Information supplied ▸
++++++++++++++++++++
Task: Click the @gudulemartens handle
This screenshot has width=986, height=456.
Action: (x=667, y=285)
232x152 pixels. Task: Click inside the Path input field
++++++++++++++++++++
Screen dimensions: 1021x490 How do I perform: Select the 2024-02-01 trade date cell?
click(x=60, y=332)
++++++++++++++++++++
Short problem ▸ Please quote the records from the line containing "Screen dimensions: 1021x490" through the line containing "click(x=60, y=332)", including both of those lines.

Task solution ▸
Screen dimensions: 1021x490 How do I perform: Select the 2024-02-01 trade date cell?
click(x=60, y=332)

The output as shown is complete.